**Text:**
Different strategies will carry the Christie and Lonegan campaigns into Tuesday's GOP gubernatorial primary.

At the Burlington City Riverfront Promenade on Friday, Steve Lonegan gets a farewell from supporters Rocky Spano (left) of Jacobstown and Frank Christmas of Riverton.
At the Burlington City Riverfront Promenade on Friday, Steve Lonegan gets a farewell from supporters Rocky Spano (left) of Jacobstown and Frank Christmas of Riverton.Read moreELIZABETH ROBERTSON / Staff Photographer

Republican gubernatorial candidates Steve Lonegan and Christopher J. Christie are working crowds at diners, boardwalks, and churches this weekend, wrapping up a primary race that became livelier and closer than many observers expected.

It will end Tuesday, primary day, which will lead immediately into the general election. In November, the eyes of the nation's political class will turn to New Jersey as the GOP's new standard-bearer takes on Democratic Gov. Corzine, who has been ringing up low favorability ratings.

But first, Christie and Lonegan will fight for every vote.

While Christie is ahead in independent polls and has establishment party backing, Lonegan has fueled a grassroots operation.

To win, Lonegan needs to build on his core of rock-solid conservative Republicans with younger, less-traditional voters, said Patrick Murray, director of the Monmouth University poll.

"In the end, it's not all that likely, simply because the numbers aren't there. There aren't enough of that type of voter to really overcome the gap" with Christie, he said. But he said he believed that gap might have closed "a little bit."

Lonegan must be surgical in turning out voters, seeking only those who support him. A generalized operation that just pulled out Republicans would help Christie, Murray said.

Turnout in Republican gubernatorial primaries has been about 30 percent, with about 300,000 registered Republicans going to the polls.

Political scientist Ben Dworkin suggested turnout could be even lower because Christie's lead in polls might make his supporters complacent.

He added that the Christie campaign "can't go to sleep and wake up on Wednesday and hope everything comes out OK."

It isn't. Christie campaign manager Bill Stepien said that it was running television and radio ads throughout the state and that Christie was on a statewide bus tour to energize volunteers and voters.

No one can say for sure how many voters Lonegan, the 53-year-old former mayor of Bogota, a town of 8,000, will draw Tuesday.

To drum up excitement, he has fielded slates in Assembly and county races throughout the state. In Camden and Gloucester Counties, for example, Republican voters will choose between the party and Lonegan slates. He's running television ads, primarily in North Jersey.

**Directives:**
#1 Answer these from the article on the New Jersey primary:
(a) Who is the director of the Monmouth University poll?
(b) What has turnout been in Republican gubernatorial primaries?
(c) Of which town was Lonegan formerly mayor?
#2 Please say whether each statement agrees with the article on the New Jersey primary, and quote the words that decide it:
(a) Lonegan's television ads run mainly in South Jersey.
(b) Christie leads in independent polls.
(c) Dworkin thought turnout might be higher than usual.
#3 Carry on the article on the New Jersey primary from its last sentence.
The material after this article is separate from it.

**Material provided:**
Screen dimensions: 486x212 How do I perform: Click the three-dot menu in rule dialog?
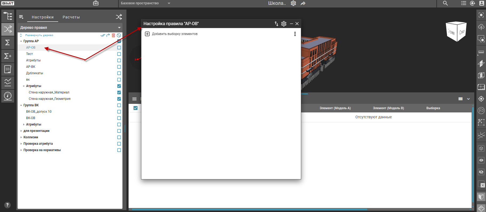295,34
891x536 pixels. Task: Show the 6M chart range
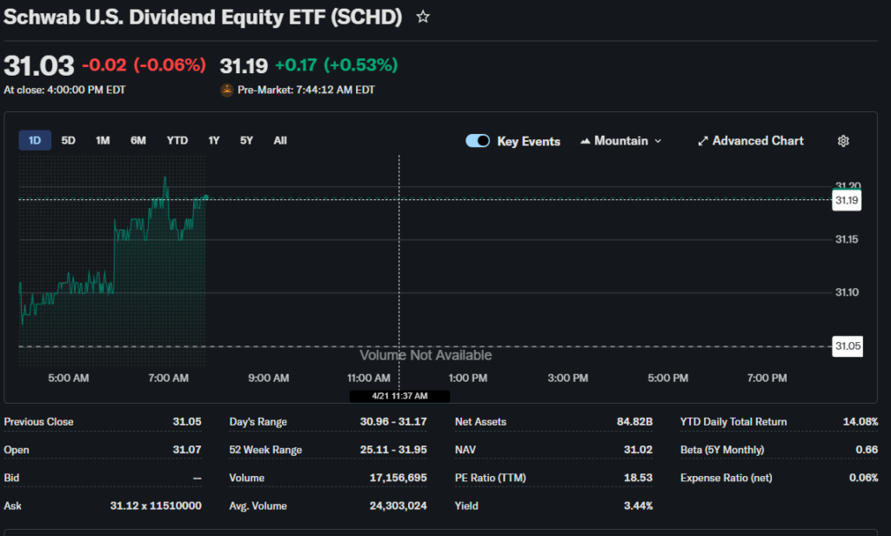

**Answers provided:**
#1
(a) Patrick Murray
(b) About 30 percent, with about 300,000 registered Republicans going to the polls
(c) Bogota, a town of 8,000

#2
(a) No: "He's running television ads, primarily in North Jersey."
(b) Yes: "Christie is ahead in independent polls and has establishment party backing"
(c) No: "turnout could be even lower because Christie's lead in polls might make his supporters complacent."

#3
The Lonegan on the trail in 2009 is more polished than he was in the 2005 gubernatorial primary, which he finished fourth in a field of seven. Christie, who couldn't get re-elected as a Morris County freeholder in the mid-1990s, has proved a durable candidate, taking shots from Lonegan and Democrats on the trail.

While Lonegan has attacked Christie for having vague plans to cut the state budget and taxes, Christie has criticized Lonegan for his flat-income-tax proposal, saying it would raise taxes for many residents.

Besides choosing a governor, voters will pick all 80 Assembly seats this year. Most of those seats are considered safe for incumbents in the primary. However, the Lonegan factor could prevail in some instances.

"It looks like our candidates are challenging every member of the [Republican] Assembly leadership," said Lonegan's strategist, Rick Shaftan.

Christie, 46, a former U.S. attorney, entered the race in January as the long-courted favorite. But before Christie could even announce his candidacy and hold a single fund-raiser, Lonegan had raised enough money to participate in the state's matching-funds program.

Lonegan lost that advantage early. The latest campaign-finance reports show Christie raised more than $2.2 million and received $3.1 million in state matching money. Lonegan raised $1.3 million and received $1.5 million in matching money. Christie maxed out on state funding, and Lonegan continued to receive matching money late last week.

On top of the candidates' campaigns, this race has attracted Democrats who want Lonegan to win so they can paint him as a fringe candidate in a general election and a conservative group, Freedom's Defense Fund, which prefers Lonegan.

Both are running ads attacking Christie, who as U.S. attorney gave a lucrative no-bid contract to a prosecutor who oversaw an investigation that included his brother. That investigation found no wrongdoing.

While U.S. attorney, Christie secured guilty pleas or convictions of 130 politicians.

More attacks are expected, if Christie wins the primary. The national Democratic Mid-Atlantic Leadership Fund said it would continue its attack ads against Christie through the summer. The Republican Governors Association has run ads attacking Corzine and promises more in the fall. Only one other state, Virginia, elects a governor this year.

In this final round of campaigning, Lonegan took an endorsement from well-known conservative Phyllis Schlafly, who praised his opposition to gay marriage. Christie has said he, too, opposes gay marriage.

For star power, Christie campaigned with former New York Mayor Rudolph Giuliani in North Jersey. He tapped Mitt Romney, former Massachusetts governor and presidential candidate, for an endorsement rally in Haddonfield.

Noting the national attention, Romney framed the battle between Corzine and the GOP nominee as one that pit conservative values against the backdrop of a decidedly Democratic state.

"If a state like New Jersey, which is known for the strength of the Democratic Party, elects a conservative - putting aside whether you're a Republican or a Democrat,"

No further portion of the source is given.